• EXERCISE REQUIREMENTS: Rewrite the lines starting at the one containing "Task: Close the index.vue editor tab" and stopping after the one containing "pyautogui.click(x=325, y=15)". Replace "Backend" with "Frontend" and change nothing else.
◆ ◆ ◆ ◆ ◆
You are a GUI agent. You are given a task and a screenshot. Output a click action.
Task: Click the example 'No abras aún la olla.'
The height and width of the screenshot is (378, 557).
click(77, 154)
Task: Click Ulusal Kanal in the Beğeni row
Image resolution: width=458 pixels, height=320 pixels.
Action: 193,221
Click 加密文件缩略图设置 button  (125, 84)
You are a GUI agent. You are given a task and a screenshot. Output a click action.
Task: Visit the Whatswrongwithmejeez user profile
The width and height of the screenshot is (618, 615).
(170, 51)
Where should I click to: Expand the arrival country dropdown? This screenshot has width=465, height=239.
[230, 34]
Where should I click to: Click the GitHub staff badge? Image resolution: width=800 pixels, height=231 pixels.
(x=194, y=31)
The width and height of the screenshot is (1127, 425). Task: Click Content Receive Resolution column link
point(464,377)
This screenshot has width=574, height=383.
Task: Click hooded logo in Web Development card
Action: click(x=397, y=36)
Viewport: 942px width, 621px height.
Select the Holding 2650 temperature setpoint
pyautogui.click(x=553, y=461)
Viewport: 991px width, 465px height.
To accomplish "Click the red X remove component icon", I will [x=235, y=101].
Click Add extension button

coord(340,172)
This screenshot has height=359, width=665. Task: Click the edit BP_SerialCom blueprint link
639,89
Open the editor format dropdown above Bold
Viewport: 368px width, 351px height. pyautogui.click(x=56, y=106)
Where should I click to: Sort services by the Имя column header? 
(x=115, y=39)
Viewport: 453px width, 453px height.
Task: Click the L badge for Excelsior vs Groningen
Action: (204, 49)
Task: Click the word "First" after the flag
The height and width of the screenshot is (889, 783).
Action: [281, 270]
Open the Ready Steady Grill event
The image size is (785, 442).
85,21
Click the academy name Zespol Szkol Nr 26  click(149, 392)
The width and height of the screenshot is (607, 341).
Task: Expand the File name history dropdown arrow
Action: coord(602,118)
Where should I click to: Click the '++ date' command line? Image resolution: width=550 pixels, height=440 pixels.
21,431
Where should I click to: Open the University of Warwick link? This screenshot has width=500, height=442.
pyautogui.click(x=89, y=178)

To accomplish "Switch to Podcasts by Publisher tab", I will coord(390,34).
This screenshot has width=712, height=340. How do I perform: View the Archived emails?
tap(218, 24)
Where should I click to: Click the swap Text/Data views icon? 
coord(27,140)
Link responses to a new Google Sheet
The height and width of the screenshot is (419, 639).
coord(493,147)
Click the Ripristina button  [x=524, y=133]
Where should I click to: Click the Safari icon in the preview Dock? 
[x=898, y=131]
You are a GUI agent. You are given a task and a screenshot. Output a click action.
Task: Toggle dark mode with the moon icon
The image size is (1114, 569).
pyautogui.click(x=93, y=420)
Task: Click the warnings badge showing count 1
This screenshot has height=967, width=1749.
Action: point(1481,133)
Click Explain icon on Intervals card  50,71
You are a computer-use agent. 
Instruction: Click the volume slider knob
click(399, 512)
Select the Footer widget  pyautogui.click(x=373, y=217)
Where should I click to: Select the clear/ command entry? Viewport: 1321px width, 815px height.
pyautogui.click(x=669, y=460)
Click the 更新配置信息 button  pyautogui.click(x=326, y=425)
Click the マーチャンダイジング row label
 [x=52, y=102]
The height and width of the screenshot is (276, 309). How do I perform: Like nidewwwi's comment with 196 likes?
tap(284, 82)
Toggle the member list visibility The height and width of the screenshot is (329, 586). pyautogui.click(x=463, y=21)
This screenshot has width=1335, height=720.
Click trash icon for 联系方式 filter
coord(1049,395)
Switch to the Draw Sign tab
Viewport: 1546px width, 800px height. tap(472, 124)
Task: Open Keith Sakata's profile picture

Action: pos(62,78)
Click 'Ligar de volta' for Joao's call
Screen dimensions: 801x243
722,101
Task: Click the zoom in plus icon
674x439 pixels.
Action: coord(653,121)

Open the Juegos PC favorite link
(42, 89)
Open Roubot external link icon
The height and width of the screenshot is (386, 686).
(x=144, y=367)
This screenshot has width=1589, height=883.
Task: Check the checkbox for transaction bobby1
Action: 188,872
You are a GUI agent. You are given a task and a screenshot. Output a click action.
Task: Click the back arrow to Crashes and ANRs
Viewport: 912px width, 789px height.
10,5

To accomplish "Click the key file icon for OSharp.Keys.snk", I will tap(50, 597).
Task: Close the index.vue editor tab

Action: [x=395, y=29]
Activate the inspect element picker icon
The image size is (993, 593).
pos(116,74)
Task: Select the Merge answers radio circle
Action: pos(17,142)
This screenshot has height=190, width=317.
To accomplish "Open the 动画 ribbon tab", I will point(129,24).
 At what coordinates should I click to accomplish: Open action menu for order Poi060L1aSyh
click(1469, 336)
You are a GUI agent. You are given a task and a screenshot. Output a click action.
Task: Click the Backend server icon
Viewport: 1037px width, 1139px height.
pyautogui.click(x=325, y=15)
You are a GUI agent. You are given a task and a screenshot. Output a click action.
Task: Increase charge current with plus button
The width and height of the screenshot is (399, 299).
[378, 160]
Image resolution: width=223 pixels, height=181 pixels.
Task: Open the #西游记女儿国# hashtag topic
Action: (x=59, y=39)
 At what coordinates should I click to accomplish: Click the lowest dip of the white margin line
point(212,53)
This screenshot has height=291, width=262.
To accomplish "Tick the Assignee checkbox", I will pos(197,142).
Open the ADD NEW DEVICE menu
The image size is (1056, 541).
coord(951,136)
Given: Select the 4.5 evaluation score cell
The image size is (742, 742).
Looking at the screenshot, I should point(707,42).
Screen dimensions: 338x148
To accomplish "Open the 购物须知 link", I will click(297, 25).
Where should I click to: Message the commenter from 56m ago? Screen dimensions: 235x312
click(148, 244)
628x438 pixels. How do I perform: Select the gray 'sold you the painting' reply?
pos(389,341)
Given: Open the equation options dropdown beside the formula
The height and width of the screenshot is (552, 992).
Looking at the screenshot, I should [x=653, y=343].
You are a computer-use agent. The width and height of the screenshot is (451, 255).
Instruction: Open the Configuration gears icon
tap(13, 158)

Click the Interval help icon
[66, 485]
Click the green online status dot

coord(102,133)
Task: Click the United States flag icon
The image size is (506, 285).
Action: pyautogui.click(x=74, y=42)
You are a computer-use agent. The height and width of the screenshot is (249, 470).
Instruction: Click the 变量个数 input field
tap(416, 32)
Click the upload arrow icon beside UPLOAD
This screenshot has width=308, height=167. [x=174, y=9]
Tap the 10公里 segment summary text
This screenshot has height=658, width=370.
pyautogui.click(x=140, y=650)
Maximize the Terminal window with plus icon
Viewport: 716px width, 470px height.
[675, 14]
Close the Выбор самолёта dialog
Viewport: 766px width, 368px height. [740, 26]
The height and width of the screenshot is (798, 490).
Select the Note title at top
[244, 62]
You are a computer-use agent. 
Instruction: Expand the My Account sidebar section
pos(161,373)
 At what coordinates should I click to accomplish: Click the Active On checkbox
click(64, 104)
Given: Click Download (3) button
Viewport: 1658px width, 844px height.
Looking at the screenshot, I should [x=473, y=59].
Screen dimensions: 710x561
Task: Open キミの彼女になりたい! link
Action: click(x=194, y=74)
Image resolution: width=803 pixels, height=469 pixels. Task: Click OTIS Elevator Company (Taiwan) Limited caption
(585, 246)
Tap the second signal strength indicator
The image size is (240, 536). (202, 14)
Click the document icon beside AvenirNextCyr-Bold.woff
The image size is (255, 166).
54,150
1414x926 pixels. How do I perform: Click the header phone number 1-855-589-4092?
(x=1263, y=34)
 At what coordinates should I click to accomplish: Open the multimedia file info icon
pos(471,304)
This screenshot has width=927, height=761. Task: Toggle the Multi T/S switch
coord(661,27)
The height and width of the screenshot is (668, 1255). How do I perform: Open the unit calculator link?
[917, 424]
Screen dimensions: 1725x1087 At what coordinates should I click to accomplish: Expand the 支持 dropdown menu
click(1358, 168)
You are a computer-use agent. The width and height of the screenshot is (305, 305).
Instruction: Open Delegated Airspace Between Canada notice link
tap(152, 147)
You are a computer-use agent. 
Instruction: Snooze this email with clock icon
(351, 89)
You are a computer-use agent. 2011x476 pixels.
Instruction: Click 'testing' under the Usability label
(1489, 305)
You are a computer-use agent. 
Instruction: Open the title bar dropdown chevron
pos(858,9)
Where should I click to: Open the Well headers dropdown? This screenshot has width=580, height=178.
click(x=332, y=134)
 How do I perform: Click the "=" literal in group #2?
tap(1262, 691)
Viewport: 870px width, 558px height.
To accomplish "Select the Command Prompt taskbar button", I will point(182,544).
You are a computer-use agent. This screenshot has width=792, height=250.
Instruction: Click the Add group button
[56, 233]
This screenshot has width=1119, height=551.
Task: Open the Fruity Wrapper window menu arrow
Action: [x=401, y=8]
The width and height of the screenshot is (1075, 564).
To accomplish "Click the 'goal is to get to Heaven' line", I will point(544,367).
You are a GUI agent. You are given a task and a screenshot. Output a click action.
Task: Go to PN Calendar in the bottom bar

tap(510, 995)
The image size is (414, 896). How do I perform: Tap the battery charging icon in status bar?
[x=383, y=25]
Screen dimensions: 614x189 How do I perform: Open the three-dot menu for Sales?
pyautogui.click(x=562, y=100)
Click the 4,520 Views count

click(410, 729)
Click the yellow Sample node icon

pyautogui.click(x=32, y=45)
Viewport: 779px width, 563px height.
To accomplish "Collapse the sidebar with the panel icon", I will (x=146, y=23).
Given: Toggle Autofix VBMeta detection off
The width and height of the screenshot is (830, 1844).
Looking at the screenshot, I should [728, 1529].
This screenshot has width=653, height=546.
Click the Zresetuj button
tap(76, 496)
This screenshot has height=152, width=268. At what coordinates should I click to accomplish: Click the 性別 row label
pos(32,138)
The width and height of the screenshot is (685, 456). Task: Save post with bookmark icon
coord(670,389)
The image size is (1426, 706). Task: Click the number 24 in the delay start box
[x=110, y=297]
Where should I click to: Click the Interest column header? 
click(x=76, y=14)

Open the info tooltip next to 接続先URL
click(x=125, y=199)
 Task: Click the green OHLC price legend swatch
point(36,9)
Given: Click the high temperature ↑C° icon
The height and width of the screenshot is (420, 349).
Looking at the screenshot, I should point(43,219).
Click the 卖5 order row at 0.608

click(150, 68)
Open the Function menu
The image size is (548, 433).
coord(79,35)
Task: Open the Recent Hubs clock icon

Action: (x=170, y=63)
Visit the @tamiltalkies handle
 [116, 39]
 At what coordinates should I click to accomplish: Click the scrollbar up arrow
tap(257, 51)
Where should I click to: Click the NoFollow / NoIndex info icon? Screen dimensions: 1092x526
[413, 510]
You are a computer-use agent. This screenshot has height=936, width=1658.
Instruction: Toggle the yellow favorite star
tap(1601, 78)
◆ ◆ ◆ ◆ ◆
• TASK SOLUTION:
Task: Close the index.vue editor tab

Action: [x=395, y=29]
Activate the inspect element picker icon
The image size is (993, 593).
pos(116,74)
Task: Select the Merge answers radio circle
Action: pos(17,142)
This screenshot has height=190, width=317.
To accomplish "Open the 动画 ribbon tab", I will point(129,24).
 At what coordinates should I click to accomplish: Open action menu for order Poi060L1aSyh
click(1469, 336)
You are a GUI agent. You are given a task and a screenshot. Output a click action.
Task: Click the Frontend server icon
Viewport: 1037px width, 1139px height.
pyautogui.click(x=325, y=15)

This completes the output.